Il nuovo accordo tra Stati Uniti, Australia e Regno Unito apre nuovi interrogativi, sia sul fronte indo-pacifico che su quello atlantico. Se n’è parlato nel live talk di Formiche “The Transatlantic Alliance after Aukus“
L’annuncio di AUKUS cambia gli equilibri nell’Indo-Pacifico nel giro di pochi giorni, aprendo nuove frontiere nelle relazioni internazionali sul piano militare e tecnologico. Tante le domande che il patto tra Stati Uniti, Australia e Regno Unito porta sul tavolo geopolitico: come si attuerà il contenimento della Cina nei mari? Come risponderà Pechino? Che effetti sta avendo e avrà il nuovo accordo sulle relazioni atlantiche, considerando lo strappo già avvenuto con la Francia?
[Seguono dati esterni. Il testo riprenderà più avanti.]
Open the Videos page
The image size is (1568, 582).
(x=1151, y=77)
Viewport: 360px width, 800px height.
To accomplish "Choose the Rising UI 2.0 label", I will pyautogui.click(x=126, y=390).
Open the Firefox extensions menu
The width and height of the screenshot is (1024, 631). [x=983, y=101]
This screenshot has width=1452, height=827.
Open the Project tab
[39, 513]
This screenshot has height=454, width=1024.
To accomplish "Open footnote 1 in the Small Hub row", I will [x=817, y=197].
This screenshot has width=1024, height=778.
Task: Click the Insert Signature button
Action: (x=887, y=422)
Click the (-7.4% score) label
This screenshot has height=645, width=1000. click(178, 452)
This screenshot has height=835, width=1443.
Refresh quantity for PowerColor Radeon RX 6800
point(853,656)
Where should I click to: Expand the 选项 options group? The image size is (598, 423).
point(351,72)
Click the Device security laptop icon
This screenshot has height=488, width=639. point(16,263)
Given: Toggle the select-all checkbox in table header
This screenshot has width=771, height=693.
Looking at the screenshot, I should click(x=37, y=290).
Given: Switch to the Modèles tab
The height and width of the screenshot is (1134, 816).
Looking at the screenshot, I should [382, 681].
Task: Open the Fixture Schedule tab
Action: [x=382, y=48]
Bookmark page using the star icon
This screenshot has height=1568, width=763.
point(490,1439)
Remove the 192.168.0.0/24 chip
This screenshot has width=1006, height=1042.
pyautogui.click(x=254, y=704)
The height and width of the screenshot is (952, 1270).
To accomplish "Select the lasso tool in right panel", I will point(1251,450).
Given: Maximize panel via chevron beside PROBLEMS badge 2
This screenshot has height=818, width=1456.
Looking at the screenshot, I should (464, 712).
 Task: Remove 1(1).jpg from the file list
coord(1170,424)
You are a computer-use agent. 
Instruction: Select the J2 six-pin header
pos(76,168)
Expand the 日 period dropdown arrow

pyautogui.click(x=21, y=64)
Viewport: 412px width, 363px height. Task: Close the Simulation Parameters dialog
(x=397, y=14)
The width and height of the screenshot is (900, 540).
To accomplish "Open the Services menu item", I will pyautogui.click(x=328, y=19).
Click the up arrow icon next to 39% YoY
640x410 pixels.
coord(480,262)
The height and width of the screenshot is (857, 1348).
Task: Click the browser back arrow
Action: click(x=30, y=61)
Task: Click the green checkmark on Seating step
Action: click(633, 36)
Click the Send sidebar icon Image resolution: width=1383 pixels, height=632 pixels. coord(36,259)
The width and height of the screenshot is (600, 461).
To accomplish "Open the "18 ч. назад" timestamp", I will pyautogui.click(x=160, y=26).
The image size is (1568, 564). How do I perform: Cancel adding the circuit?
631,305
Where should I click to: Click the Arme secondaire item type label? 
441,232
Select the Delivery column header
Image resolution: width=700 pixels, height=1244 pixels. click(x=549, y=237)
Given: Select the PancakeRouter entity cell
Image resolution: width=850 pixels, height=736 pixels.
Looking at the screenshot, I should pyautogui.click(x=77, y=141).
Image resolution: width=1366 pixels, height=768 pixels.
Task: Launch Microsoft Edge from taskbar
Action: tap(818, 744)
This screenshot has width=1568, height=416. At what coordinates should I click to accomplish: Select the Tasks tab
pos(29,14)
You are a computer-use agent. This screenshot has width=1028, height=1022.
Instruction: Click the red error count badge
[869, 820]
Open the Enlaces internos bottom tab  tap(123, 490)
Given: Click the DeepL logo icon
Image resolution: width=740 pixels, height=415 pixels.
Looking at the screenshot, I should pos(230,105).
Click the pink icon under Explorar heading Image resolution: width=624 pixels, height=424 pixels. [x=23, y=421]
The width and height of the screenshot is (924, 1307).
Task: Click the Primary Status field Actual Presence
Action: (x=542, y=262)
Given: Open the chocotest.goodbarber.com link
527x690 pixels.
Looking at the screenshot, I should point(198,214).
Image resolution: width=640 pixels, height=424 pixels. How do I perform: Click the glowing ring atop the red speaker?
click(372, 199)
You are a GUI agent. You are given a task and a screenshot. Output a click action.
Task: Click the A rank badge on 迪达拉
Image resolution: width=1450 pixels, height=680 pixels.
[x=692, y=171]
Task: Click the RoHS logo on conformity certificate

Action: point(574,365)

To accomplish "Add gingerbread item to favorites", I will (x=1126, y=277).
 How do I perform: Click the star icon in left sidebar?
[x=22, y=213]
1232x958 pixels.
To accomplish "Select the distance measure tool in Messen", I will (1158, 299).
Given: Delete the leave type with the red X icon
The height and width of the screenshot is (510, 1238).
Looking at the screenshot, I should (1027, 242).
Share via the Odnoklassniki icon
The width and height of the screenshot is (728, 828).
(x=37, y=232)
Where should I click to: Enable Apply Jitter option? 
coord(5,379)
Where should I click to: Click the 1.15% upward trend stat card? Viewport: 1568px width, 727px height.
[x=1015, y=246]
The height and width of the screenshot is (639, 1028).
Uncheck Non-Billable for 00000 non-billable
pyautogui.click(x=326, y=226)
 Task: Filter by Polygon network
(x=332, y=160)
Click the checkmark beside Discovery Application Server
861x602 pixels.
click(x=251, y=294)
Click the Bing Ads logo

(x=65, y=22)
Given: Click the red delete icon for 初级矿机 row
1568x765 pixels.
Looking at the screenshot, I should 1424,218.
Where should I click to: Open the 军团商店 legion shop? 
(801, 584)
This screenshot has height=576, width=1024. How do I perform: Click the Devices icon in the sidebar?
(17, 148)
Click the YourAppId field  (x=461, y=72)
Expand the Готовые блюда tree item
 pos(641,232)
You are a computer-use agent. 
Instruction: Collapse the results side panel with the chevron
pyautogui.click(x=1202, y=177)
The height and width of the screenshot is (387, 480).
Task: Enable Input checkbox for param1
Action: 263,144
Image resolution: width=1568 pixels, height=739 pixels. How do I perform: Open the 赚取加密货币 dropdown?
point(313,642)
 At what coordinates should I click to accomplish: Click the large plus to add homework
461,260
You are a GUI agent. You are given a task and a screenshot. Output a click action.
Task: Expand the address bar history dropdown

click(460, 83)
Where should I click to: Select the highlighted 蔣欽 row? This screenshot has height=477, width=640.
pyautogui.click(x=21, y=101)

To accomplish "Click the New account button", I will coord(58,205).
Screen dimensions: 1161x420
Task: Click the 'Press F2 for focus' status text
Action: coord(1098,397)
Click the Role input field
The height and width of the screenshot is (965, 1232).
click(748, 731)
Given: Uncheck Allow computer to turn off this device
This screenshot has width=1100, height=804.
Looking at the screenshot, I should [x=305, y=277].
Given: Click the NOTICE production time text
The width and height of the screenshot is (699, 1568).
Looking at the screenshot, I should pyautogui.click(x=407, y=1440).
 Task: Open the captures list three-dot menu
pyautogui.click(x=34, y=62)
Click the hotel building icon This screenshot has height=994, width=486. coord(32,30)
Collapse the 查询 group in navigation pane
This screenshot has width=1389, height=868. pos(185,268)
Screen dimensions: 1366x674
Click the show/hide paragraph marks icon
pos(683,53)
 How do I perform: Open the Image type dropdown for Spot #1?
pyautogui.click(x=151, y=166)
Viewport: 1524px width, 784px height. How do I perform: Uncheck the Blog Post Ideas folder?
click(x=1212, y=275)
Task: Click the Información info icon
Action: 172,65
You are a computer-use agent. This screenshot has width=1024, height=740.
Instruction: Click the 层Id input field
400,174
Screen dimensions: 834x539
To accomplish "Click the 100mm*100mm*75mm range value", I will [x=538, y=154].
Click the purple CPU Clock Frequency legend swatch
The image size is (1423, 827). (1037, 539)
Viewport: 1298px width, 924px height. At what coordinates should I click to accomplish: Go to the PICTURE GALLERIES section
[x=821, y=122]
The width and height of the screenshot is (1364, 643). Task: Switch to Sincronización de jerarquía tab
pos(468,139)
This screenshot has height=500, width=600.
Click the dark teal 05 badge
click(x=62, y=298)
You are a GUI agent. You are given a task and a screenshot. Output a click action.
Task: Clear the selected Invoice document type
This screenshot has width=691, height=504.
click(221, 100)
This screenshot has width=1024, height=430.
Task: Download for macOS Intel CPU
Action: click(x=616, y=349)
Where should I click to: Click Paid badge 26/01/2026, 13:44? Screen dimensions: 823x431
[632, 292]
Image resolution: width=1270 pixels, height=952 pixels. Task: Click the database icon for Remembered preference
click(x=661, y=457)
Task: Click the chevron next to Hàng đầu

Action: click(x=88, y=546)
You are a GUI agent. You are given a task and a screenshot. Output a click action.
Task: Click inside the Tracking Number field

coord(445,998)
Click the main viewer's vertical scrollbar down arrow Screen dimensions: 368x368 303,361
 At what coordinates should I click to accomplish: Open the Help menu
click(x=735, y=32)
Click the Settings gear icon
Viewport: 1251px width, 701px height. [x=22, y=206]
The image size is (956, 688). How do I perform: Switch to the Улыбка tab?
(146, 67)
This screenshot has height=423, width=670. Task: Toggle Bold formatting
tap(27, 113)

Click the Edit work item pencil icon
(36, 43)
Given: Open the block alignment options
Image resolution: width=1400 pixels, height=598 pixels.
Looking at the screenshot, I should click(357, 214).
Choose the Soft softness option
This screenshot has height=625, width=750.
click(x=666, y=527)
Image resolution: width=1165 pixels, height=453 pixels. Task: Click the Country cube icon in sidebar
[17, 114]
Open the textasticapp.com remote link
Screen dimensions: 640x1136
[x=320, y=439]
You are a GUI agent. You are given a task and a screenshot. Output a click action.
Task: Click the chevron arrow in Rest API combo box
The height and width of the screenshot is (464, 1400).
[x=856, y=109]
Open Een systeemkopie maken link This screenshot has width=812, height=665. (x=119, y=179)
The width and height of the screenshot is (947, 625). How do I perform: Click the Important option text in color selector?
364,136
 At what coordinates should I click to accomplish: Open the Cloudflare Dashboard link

Se n’è parlato nel Live Talk di Formiche “The Transatlantic Alliance after Aukus“, panel moderato da Francesco Bechis che ha ospitato il Professore Associato di Scienze Politiche alla Tufts University Michael Beckley, la Co-Head dell’Asia Centre e Senior Associate Research Fellow dell’ISPI Alessia Amighini e l’editorialista de La Stampa e già Rappresentante permanente dell’Italia alla NATO Stefano Stefanini.
Guardando a quello che è stato il modo in cui le diverse nazioni si sono confrontate con la Cina, Amighini sottolinea come negli ultimi vent’anni tutti si siano occupati dell’espansione di Pechino in maniera indipendente e disordinata, cercando anche di ottenere qualcosa per sé. Dopo le nette politiche di Trump, quello che resta è un comune bisogno di guardarsi intorno per cercare modi di affrontare situazioni simili nel futuro: questo spiega ad esempio la posizione particolare del Giappone, che pur essendo un giocatore principale nella regione, escludendosi dal dibattito ha dato alla Cina una grande occasione per prendere il controllo del Pacifico. La Cina si sta inoltre costruendo una reputazione da innovatrice tecnologica e lo fa considerando Taiwan parte integrante della sua egemonia, aspettando una scusa per far sì che questo diventi una realtà.
Aukus è uno sviluppo naturale delle relazioni internazionali secondo Stefanini, che spiega come gli Stati Uniti si siano rivolti a quei paesi che si trovano in una situazione che li spinge a prendere una posizione forte contro la Cina, ossia Australia e Regno Unito. L’Unione Europea non è ancora pronta per seguire in questo cammino gli Usa, anche se c’è da considerare che la Francia cercherà di approfittare della situazione creatasi per fare un passo avanti verso una autonomia strategica. Sul fronte orientale il Giappone si è sempre preoccupato della Cina e continuerà a farlo, anche se probabilmente abbasserà i toni.
Sul fronte militare la Cina ha già mosso diversi passi in Asia orientale, come sottolinea Beckley, e questo accordo dell’Australia con Usa e Uk non passerà sottotraccia: quando l’Australia ha chiesto ulteriori indagini sulle origini del Covid la Cina ha reagito con una guerra commerciale nei suoi confronti. Solo pochi anni fa l’Australia cercava di decidere se orientarsi più verso la Cina o gli Usa e Aukus è importantissimo da una prospettiva militare perché rende l’Australia un player nell’Indo-Pacifico, con i missili che il paese avrà a costituire una minaccia immediata per la marina cinese.
Gli Stati Uniti non stanno cercando di costruire una nuova Nato in Asia orientale, ma vogliono invece realizzare diverse coalizioni focalizzate su obiettivi specifici per combattere l’egemonia cinese. Lo fanno sul piano dei vaccini, sul piano delle tecnologie con i semiconduttori, su quello militare. Bisogna aspettarsi una reazione molto aggressiva dalla Cina a livello diplomatico ed economico, che però accentuerà ancora di più la solitudine della Cina spaventando le altre nazioni.